Sur le reste des participants, le panel s’avère encore relativement représentatif si on le compare avec la répartition des enseignants dans les principaux groupes de disciplines [4].
Comparatif entre la proportion par discipline dans les participants au sondage et dans l’ensemble des enseignants en France
On peut tout de même noter que certaines disciplines comme l’EPS, l’économie-gestion et, plus étonnement, la Technologie sont légèrement sous-représentées parmi les sondés.
IV - Synthèse du sondage auprès des élèves
Connaissance des IAGT par les élèves
Le sondage met clairement en évidence que les IAGT sont bien connues des élèves (96 %), mais cela semble encore prématuré de dire que les IAGT sont pleinement ancrées dans les pratiques des élèves puisque « seulement » 62 % ont déclaré les utiliser ou les avoir déjà utilisées. Outre ChatGPT qui est le plus souvent identifié par les élèves, d’autres noms reviennent régulièrement (Bard - désormais Gemini - de Google, My AI Snap de Meta, Copilot de Microsoft).

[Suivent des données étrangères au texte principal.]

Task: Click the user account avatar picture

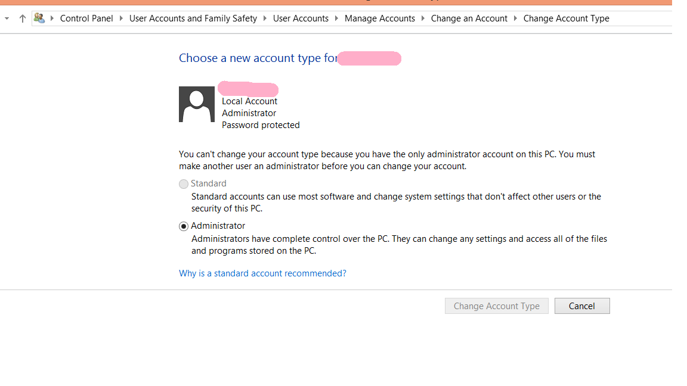Action: tap(197, 104)
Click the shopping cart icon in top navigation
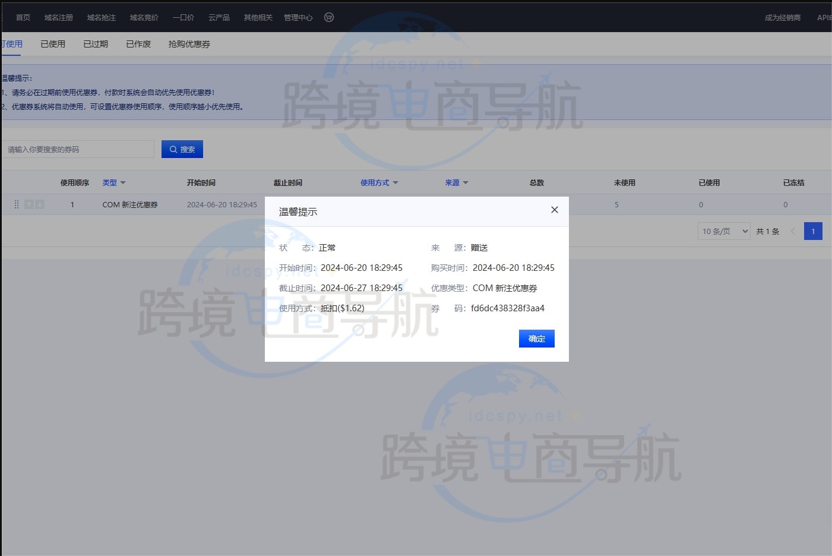 [329, 17]
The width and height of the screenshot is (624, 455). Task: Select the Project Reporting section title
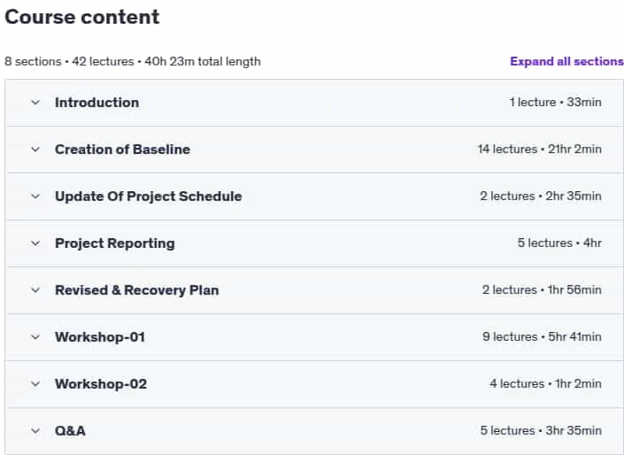(115, 243)

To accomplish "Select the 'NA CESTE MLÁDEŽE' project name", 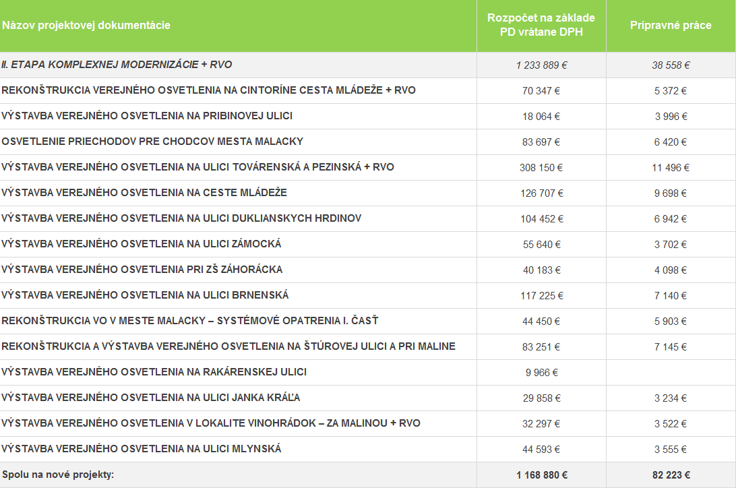I will point(144,193).
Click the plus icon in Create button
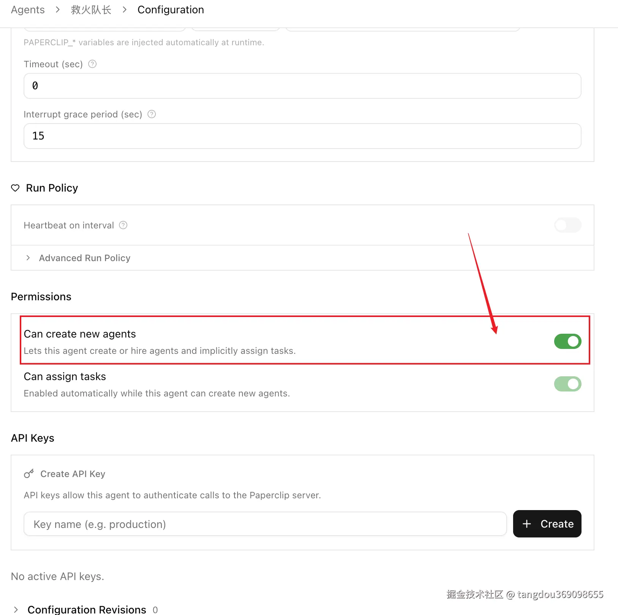This screenshot has width=618, height=615. 527,524
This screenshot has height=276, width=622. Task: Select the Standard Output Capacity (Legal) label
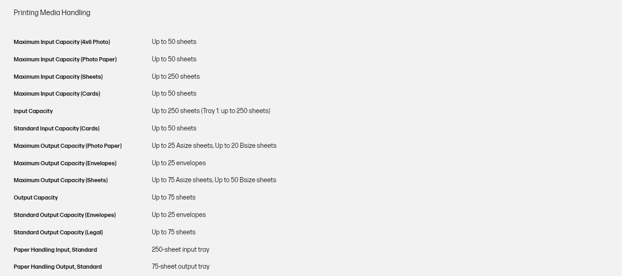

Ces résultats n’ont rien de surprenant dans un contexte de démocratisation de l’IAGT par l’entreprise OpenAI depuis 2023. Ces outils sont connus des élèves, les IAGT ne sont plus de l’ordre de la science-fiction, une formation à une utilisation responsable s’impose.
Usages des IAGT par les élèves
Fréquence d’utilisation des IAGT par les élèves
On peut voir que malgré une forte connaissance des IAGT, nos élèves ne les utilisent pas de manière si régulière que ce que l’on pourrait imaginer dans leurs pratiques. Cela laisse penser à un manque d’habitude ou d’expérience dans leurs utilisations de cet outil. Rappelons tout de même que l’IAGT n’en est qu’à ses débuts et présente une courbe d’utilisation exponentielle. Ces chiffres seront donc très rapidement dépassés dans les mois à venir. La communauté éducative devra donc prendre en compte cette évolution dès à présent.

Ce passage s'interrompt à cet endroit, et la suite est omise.